There has been a catching-up process with respect to industry and people with disabilities. Although one in four people have a disability in the United States, the portrayal of people with disabilities in Hollywood remains abysmal and this is often reflected in the utter dearth of disabled narratives, actors and creators touring the discounts. of price. Just 48 hours ago, Television Academy and CBS announced that this year’s Emmy Awards would be the most inclusive of all time, with a ramp making access to the stage open to everyone.
But you might not have seen him at the ceremony on Sunday. The only noticeable access point for anyone in a wheelchair or with limited mobility was a wide strip of flat ground on the left side of everyone’s TV that was low to the ground. All presenters and winners climbed a series of stairs, either to access the main, pyramidal stage or another separate stage. Even Paralympian Jennifer Long, who uses prosthetic legs, had to be helped up those stairs.

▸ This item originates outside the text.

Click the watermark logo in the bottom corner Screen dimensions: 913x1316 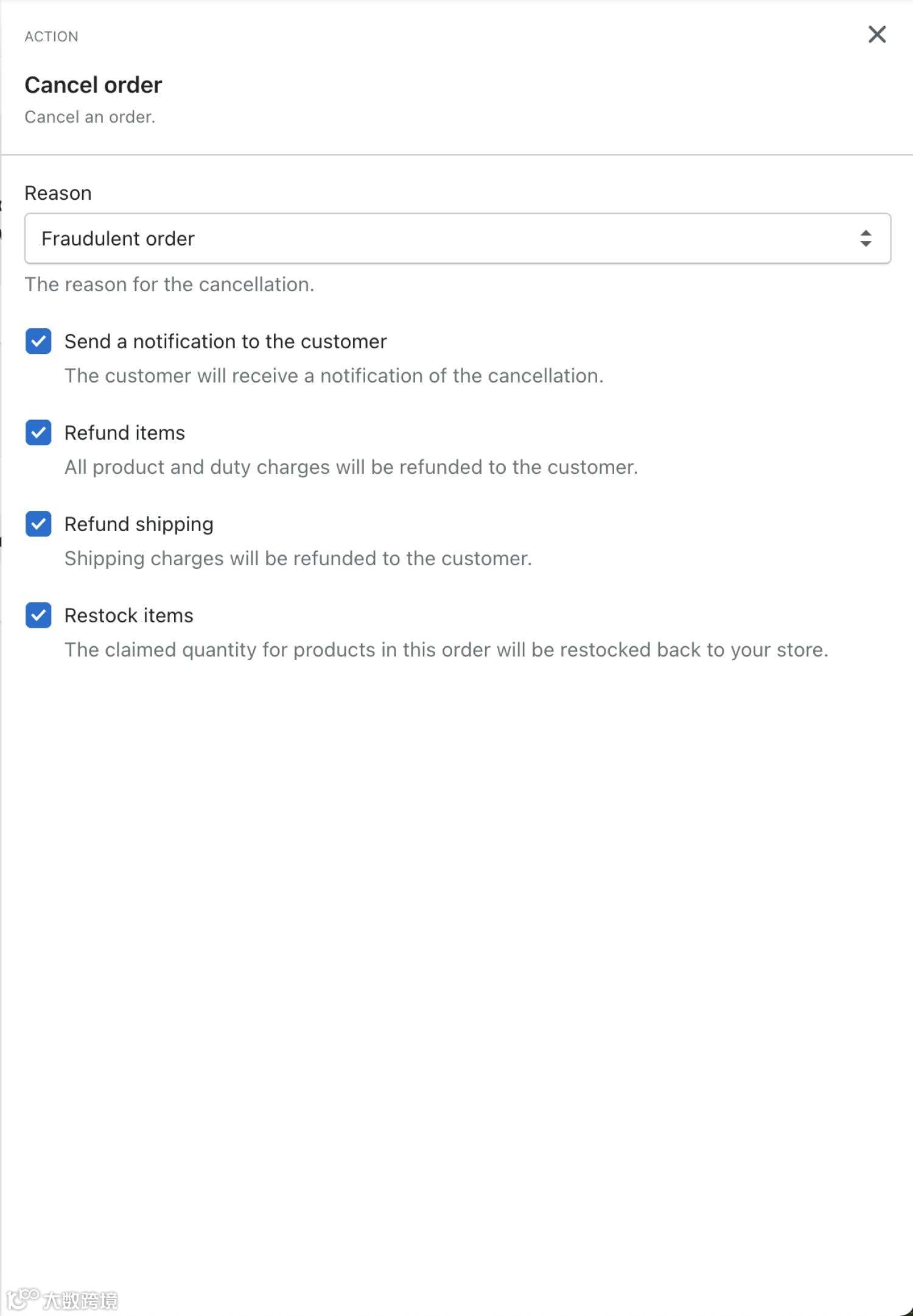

“Crip Camp” director James LeBrecht immediately took to Twitter, saying CBS and Television Academy lied to him about including a ramp. LeBrecht is the reason people were talking about the ramp in the first place. With the help of the Disability Education and Advocacy Fund (DREDF) and lawyer Michelle Uzeta, LeBrecht had previously filed a lawsuit against Americans with Disabilities (ADA) against the two entities, with CBS responding that ‘they would design an “ADA compliant ramp”. it was “fully integrated” and “visible” – none of them that LeBrecht, or many of those who know the wheelchair manager, noticed during Sunday’s ceremony.
LeBrecht, speaking to IndieWire, said he felt the attorney who emailed him on behalf of CBS had lied, especially since the letter claimed the scene was created “from a way more inclusive than anything that is required by the ADA “. Watching the ceremony, he couldn’t see how a disabled person could avoid the stairs.
CBS did not respond to a request for comment.
A source told IW there was a permanently built ramp on the left side and the producers asked if anyone needed to use a ramp, which no one did. LeBrecht said it didn’t match what he was told at all. “They don’t know who would have benefited from a ramp,” he said. “They don’t know what the physical demands of anyone are. “
LeBrecht said that asking people if they need ramps forces participants to disclose that they have a disability. “Do they want to force people to disclose their disabilities and then risk their careers because of the stigma? he said.
The pain stings all the more as Television Academy CEO Frank Scherma took to the platform flanked by stairs to congratulate marginalized creatives, including people with disabilities, during the broadcast. Ironically, he didn’t tout the ramp he rented during the trade talks leading up to the awards.
As far as LeBrecht is concerned, the question is not over. “I will definitely consult with the lawyers I have worked with,” he said.